For purposes of calculating the base management
fee, the Company stockholder’s equity means: (a) the sum of (i) the net proceeds from all issuances of the Company’s
equity securities since inception (allocated on a pro rata daily basis for such issuances during the fiscal quarter of any such
issuance), plus (ii) the Company’s retained earnings at the end of the most recently completed fiscal quarter (without taking
into account any non-cash equity compensation expense incurred in current or prior periods); less (b) any amount that the Company
pays to repurchase the Common Stock since inception.
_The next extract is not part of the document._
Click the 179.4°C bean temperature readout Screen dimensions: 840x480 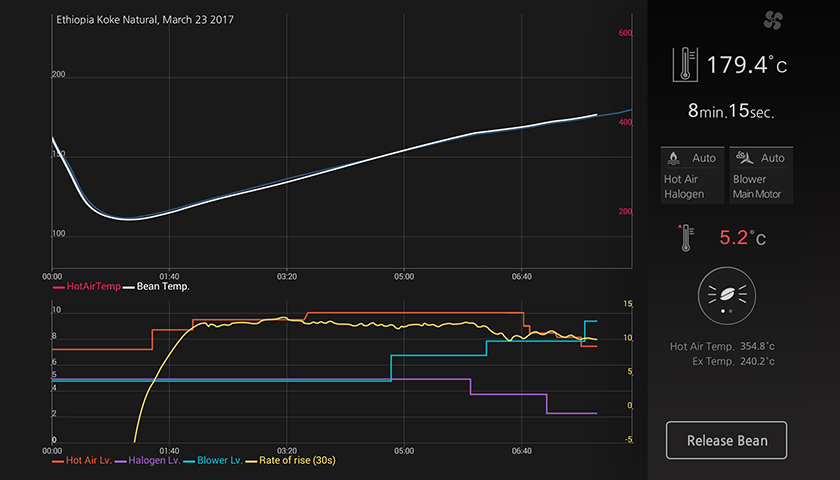pos(746,66)
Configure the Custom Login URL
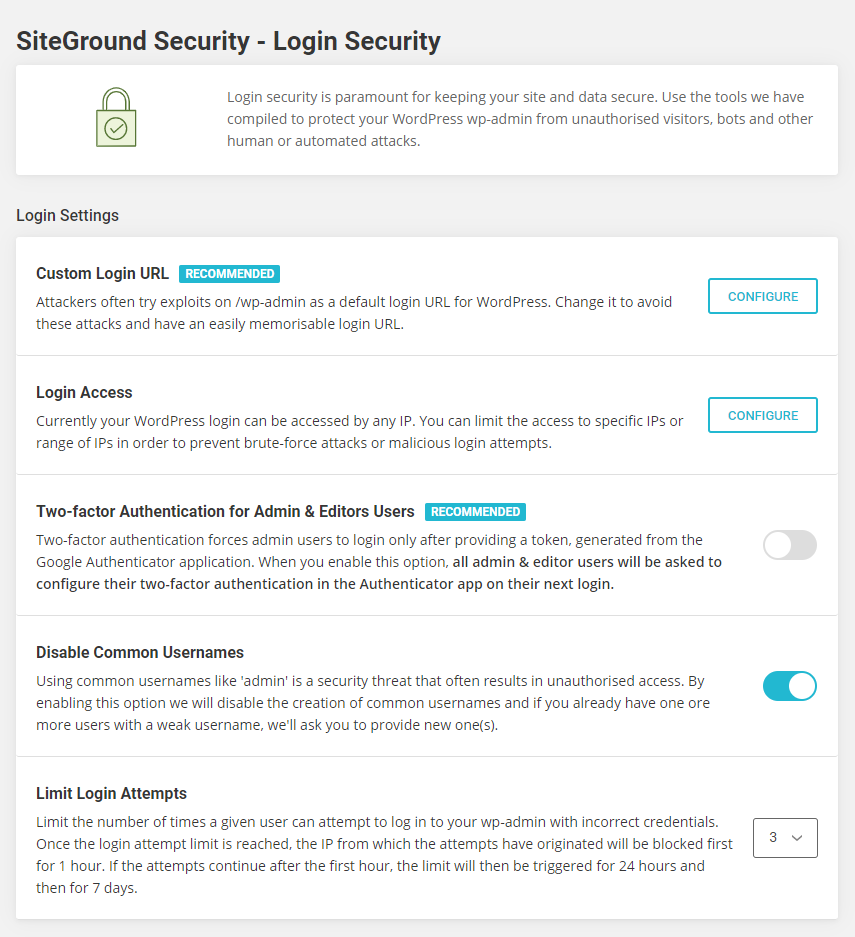The height and width of the screenshot is (937, 855). (762, 296)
It also excludes any unrealized gains and losses and other non-cash items
that have impacted stockholders’ equity as reported in the Company’s financial statements prepared in accordance with
accounting principles generally accepted in the United States, or GAAP, and one-time events pursuant to changes in GAAP (such as
a cumulative change to the Company’s operating results as a result of a codification change pursuant to GAAP), and certain
non-cash items not otherwise described above (such as depreciation and amortization), in each case after discussions between the
Company’s Manager and the Independent Directors and approval by a majority of the Independent Directors.

 

(e)           “Board
of Directors” means the Board of Directors of the Company.

 

(f)           “Business
Day” means any day except a Saturday, a Sunday or a day on which banking institutions in New York, New York are not required
to be open.

 

(g)          “Code”
means the Internal Revenue Code of 1986, as amended.

 

(h)          “Common
Stock” means the common stock, par value $0.01, of the Company.

 

(i)          “Company
Account” shall have the meaning set forth in Section 5 of this Agreement.

 

(j)          “Core
Earnings” means net income (loss) determined under accounting principles generally accepted in the United States of America,
or GAAP, plus non-cash equity compensation expense, the incentive fee, depreciation and amortization (to the extent that the Company
forecloses on any facilities underlying the Company’s target investments), any unrealized losses or other non-cash expense
items reflected in GAAP net income (loss), less any unrealized gains reflected in GAAP net income. The amount will be adjusted
to exclude one-time events pursuant to changes in GAAP and certain other non-cash charges after discussions between the Manager
and the Independent Directors and after approval by a majority of the Independent Directors.

 

(k)          “Covered
Person” shall have the meaning set forth in Section 12(b) of this Agreement.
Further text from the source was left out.